We do what we do because we think it is the best choice for the moment, or the one that will get us what we want, or the one that agrees with our self-image. Sometimes we don’t choose, which is itself a choice. Sometimes we do things simply so we won’t be challenged, or won’t put ourselves in a position to fail. We make choices in order to avoid consequences that we don’t want to deal with, and then later we’ll justify the choice by saying, “I had no choice.”
But we also do things because our sense of ethics, of right action, compels us. A parent with three children doesn’t just up and quit a job she hates, because she has a sense of responsibility. She’s decided that what she wants to do is to be a good provider and do the best she can. This doesn’t mean it’s the only choice; it means it’s the only choice that allows living with the principles and ethics that guide her life. She might complain, bitch and moan, but if someone came along and said, “Hey, we’ll take your kids off your hands – go live a happy life with lots of stuff,” you would see her bristle. “Hell no!”
We decide how we will live based on our ethics, our sense of self, our expectations – and a host of other factors. But when we do something, it’s we who have made the choice. (Even as we say, “But, I don’t want to do this…I have no choice…”) Our choices are what give the framework to our lives. The most important aspect of this is that we have to be willing to live with and be responsible for our choices.
So now I can see that the speaker back then had definitely expressed a truth. But only one truth. Because then I asked the question, “Does a woman sitting with three dying children in a refugee camp out in the desert have a choice? Is she doing what she wants?” One would tend to doubt it, and so the idea of universal free choice gets called into question, because choice involves living in circumstances which afford you the freedom to make choices.
And when I started to think about the freedom to choose, I realized that what people in the United States (or perhaps the developed world) consider freedom of choice is actually very tightly regulated. Sure, people have many things to choose from. Just go to a supermarket and walk to the shampoos – an overkill of choices. But do we get to choose whom to vote for? Actually, not really. We only get to choose between the choices someone else decides for us. We get to choose the evil of two lessers.
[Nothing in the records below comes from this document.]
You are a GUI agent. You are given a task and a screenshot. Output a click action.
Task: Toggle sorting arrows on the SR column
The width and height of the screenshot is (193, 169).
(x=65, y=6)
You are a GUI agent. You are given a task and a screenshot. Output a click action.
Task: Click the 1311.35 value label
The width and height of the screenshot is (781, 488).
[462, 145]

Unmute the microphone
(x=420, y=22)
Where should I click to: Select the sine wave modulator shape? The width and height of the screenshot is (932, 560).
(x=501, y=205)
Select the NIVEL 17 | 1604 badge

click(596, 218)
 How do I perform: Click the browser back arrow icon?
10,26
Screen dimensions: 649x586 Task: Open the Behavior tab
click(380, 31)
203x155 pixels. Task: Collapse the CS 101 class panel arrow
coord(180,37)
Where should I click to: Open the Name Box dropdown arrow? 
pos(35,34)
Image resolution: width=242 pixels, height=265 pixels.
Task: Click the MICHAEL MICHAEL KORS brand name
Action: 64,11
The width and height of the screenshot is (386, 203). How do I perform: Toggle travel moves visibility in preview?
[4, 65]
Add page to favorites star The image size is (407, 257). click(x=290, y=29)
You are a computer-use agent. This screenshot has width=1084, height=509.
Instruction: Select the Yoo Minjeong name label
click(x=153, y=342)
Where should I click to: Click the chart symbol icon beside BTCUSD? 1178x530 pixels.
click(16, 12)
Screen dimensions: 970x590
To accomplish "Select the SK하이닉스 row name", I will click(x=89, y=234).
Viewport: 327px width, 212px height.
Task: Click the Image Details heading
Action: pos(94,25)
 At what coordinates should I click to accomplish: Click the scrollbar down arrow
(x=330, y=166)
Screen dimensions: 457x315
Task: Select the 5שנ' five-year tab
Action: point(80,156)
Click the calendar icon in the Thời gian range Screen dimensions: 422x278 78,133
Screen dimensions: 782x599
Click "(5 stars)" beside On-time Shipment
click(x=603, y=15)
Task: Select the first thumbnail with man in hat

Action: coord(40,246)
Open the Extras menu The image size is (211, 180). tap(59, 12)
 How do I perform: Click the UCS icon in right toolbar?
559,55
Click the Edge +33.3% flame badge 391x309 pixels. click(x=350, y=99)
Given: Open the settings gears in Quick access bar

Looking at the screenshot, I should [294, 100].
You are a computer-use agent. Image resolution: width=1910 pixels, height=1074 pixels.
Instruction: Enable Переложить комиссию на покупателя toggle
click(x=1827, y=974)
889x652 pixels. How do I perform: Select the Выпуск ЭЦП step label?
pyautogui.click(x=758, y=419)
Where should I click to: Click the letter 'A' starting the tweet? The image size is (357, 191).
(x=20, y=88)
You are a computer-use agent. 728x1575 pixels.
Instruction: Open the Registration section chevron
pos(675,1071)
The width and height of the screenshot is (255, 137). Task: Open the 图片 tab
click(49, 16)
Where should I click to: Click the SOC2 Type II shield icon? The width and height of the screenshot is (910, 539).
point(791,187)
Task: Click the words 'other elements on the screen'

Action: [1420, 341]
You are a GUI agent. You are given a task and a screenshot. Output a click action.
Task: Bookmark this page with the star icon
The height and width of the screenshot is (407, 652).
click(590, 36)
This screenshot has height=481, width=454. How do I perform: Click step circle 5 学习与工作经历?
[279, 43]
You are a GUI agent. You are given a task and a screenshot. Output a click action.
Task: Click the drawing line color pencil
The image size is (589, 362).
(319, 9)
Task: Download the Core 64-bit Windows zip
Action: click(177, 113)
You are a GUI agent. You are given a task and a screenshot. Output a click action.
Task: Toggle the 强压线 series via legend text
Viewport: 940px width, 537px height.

The more I started to think about the idea of choices, and freedom, the more it came down to this: The only choice over which we all have complete control is our decision to be conscious. This is the most important and life-affirming choice there is. For once I am conscious, the choices I make regarding any other issue are obvious. Once you are conscious, you can never avoid responsibility – no one who is conscious would ever want to avoid responsibility, because that means one is not fully conscious. If you are fully conscious, whatever choices you do make, you do them with the knowledge that the consequences are your responsibility, and you accept them.
We live in a world in which most choices are so irrelevant to the core of our lives that it’s okay for us to make them. But when it gets down to real choice – the only truly significant one is this: Will I be conscious? Will I wake up to the truth? Will I live my life facing everything rather than avoiding? Will I be responsible for what my consciousness dictates I do, or will I just go back to sleep?
Am I awake, fully conscious? At times. But it is a full time job, and I often don’t make it. I hear myself say things that are just automatic, or unnecessary. I find myself doing something that actually has no significance or importance, just because it’s something to do. But as I work at being more awake, more alive, more conscious on a daily basis, I realize that being conscious is the only real job I have – the rest is just commentary.
Enjoy your day!
Here! Here!
Choices. I love this topic. I have made some good ones and some bad ones, made them based on what options I thought were available to me at the time and where my head was at. I take responsibility for my choices, try to understand why I made them (hindsight is 20/20 vision) and am always trying to make better and better choices. We can never know about the road not traveled but often when we make a bad choice we can make a course correction.